Chinn entered the building on the heels of Israeli opposition politician Yair Golan, who was in the capital for meetings with politicians, including Falconer, and local Zionist organisations.

Golan said in October 2023 that Israel’s starvation of Gaza was “completely legitimate”, before later criticising Israeli forces for killing “children as a hobby”. As a Brigadier General in the IDF, Golan was disciplined in 2007 for using Palestinian civilians as human shields.

Chinn and Israel

Chinn is a British multi-millionaire who has spent decades working in the motor industry, chairing such organisations as the AA, the RAC, and Kwikfit.

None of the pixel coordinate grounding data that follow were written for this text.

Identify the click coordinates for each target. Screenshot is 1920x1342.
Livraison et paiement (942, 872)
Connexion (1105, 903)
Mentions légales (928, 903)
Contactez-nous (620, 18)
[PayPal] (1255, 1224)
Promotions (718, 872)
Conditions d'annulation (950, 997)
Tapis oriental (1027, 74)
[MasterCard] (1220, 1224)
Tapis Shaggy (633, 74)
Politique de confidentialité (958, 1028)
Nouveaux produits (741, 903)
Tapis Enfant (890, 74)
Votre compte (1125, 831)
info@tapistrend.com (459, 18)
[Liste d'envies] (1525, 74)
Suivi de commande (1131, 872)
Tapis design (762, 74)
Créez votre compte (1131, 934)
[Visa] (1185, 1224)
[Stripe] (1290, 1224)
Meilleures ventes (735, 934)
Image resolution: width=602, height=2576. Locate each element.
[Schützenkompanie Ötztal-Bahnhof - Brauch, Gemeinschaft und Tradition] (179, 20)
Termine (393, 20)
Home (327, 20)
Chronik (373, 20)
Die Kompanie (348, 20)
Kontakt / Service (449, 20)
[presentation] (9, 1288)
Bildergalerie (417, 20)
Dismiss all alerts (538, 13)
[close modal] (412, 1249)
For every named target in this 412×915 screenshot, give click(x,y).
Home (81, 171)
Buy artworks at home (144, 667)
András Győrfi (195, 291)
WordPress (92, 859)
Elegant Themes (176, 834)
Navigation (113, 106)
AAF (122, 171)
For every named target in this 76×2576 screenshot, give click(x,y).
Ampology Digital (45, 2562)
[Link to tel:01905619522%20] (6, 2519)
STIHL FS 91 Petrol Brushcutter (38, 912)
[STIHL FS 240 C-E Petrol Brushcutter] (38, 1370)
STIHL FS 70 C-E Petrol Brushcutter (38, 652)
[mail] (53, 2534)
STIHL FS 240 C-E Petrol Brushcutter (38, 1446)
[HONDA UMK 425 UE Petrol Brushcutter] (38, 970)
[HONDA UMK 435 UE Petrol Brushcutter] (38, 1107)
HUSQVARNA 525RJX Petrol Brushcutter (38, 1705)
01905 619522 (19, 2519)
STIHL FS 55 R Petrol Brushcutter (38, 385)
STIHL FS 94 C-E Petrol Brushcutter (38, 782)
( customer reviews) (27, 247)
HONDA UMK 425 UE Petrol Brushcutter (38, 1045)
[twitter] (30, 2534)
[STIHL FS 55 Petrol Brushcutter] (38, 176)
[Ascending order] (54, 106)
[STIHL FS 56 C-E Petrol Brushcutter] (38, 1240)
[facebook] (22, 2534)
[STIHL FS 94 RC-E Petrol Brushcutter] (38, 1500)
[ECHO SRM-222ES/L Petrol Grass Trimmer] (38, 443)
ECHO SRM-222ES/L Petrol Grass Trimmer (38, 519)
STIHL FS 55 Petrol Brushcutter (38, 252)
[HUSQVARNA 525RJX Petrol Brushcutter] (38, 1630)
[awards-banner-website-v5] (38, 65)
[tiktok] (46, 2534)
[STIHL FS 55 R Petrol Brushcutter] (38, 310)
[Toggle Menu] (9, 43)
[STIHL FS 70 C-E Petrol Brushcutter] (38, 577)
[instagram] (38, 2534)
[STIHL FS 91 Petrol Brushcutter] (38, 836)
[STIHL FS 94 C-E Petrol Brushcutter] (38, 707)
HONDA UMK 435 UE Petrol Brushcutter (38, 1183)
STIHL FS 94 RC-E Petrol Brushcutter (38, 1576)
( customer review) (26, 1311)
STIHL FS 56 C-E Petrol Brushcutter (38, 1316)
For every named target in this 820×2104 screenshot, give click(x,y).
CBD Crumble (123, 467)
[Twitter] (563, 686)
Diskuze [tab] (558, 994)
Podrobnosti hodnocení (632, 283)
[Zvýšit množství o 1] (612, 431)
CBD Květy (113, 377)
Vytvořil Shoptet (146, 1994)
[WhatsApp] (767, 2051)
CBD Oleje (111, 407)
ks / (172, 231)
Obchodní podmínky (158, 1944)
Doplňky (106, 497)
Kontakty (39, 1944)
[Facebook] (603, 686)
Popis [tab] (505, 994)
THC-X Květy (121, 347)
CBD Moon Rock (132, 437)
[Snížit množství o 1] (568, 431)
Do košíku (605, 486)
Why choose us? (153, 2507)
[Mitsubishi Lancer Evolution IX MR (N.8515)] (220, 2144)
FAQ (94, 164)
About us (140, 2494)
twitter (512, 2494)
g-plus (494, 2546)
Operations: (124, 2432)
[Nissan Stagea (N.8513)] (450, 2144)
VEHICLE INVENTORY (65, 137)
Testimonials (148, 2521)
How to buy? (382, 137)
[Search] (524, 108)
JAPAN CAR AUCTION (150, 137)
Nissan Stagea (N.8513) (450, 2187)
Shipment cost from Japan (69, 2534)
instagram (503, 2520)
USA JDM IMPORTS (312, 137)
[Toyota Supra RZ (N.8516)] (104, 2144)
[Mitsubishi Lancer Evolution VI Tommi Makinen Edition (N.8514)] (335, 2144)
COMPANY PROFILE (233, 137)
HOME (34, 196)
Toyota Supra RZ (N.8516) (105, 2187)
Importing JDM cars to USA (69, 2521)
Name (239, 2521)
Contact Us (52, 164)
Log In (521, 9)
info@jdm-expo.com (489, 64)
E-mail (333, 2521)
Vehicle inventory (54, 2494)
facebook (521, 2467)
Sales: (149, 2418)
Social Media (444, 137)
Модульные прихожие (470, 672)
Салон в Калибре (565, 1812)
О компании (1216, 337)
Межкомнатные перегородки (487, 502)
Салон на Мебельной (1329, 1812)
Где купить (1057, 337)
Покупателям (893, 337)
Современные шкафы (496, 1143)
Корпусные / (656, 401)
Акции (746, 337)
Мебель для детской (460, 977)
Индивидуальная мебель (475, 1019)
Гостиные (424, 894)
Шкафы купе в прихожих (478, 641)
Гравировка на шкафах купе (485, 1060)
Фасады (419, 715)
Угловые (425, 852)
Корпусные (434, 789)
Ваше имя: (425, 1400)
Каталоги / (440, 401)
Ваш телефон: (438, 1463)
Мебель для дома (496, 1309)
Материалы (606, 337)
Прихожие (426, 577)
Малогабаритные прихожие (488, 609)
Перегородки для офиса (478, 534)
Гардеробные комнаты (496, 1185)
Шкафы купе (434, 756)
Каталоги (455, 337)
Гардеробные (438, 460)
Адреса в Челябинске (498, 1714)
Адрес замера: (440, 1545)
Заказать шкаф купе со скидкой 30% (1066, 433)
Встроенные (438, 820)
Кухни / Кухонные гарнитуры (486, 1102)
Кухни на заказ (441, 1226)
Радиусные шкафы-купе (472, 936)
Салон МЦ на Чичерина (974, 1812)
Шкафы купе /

He is also a longstanding pro-Israel lobbyist.

Recently declassified files revealed how Chinn repeatedly lobbied John Major’s Conservative government regarding its policy towards Israel during the early 1990s.

“He can be quite a tough protagonist of the Israeli cause and is by no means a dove”, one Foreign Office official wrote about Chinn in November 1991.

“My own feeling is that he is not very subtly tuned into the Israeli political scene, although he meets a number of leaders through his fund-raising activities”, the diplomat continued.

Trevor Chinn’s father, Rosser Chinn, was the president of the Jewish National Fund (JNF) in Britain.

The JNF is a quasi-governmental organisation which has supported illegal Israeli settlements in Palestine, and was described by historian Ilan Pappé as a “colonialist agency of ethnic cleansing”.

Last year, Israeli president Isaac Herzog awarded Chinn the Israeli Medal of Honor for his “service to the state [of Israel] and the Jewish people”.

Herzog said his country was extremely fortunate to have “great friends and supporters in the world” like Chinn “who fight alongside us against antisemitism, defend Israel’s name in the media, and have long fought for Israel’s place among the nations”.

Months earlier, the Israeli president’s words – that the “entire nation” of Gaza was responsible for October 7 – had been cited by the International Court of Justice (ICJ) as plausible evidence of incitement to genocide.

Herzog has also signed bombs due to be dropped on Gaza.

Lammy’s ties to Chinn

Lammy has longstanding links with Chinn.

In 2012, the two men went to Israel on a delegation funded by Labour Friends of Israel (LFI) and, with a token £90, by the Israeli ministry of foreign affairs.

Two years later, during his campaign to become London mayor, Lammy accepted £30,000 in donations from Chinn.

The mayoral campaign was directed by David Mencer, a former director of LFI who is now a spokesperson for the Israeli government.

Between November 2023 and April 2024, Lammy accepted a further £67,000 from Labour Together, a controversial thinktank founded in 2015 whose core funders have included Chinn and hedge fund manager Martin Taylor.

Chinn’s motivation for funding Labour Together, the brainchild of Starmer’s chief of staff Morgan McSweeney, was closely linked to former Labour leader Jeremy Corbyn’s position on Palestine.

He “had great concerns about the election of an outspoken opponent of the Jewish state as Labour leader”, wrote Gabriel Pogrund and Patrick McGuire in their recent book Get In.

One of Labour Together’s first acts was to attempt to delegitimise independent media organisations which supported Corbyn, namely The Canary, by falsely accusing them of “fake news” and promoting anti-Semitism.

“Destroy the Canary or the Canary destroys us”, McSweeney had told Labour Together MPs, according to the book Taken as Red.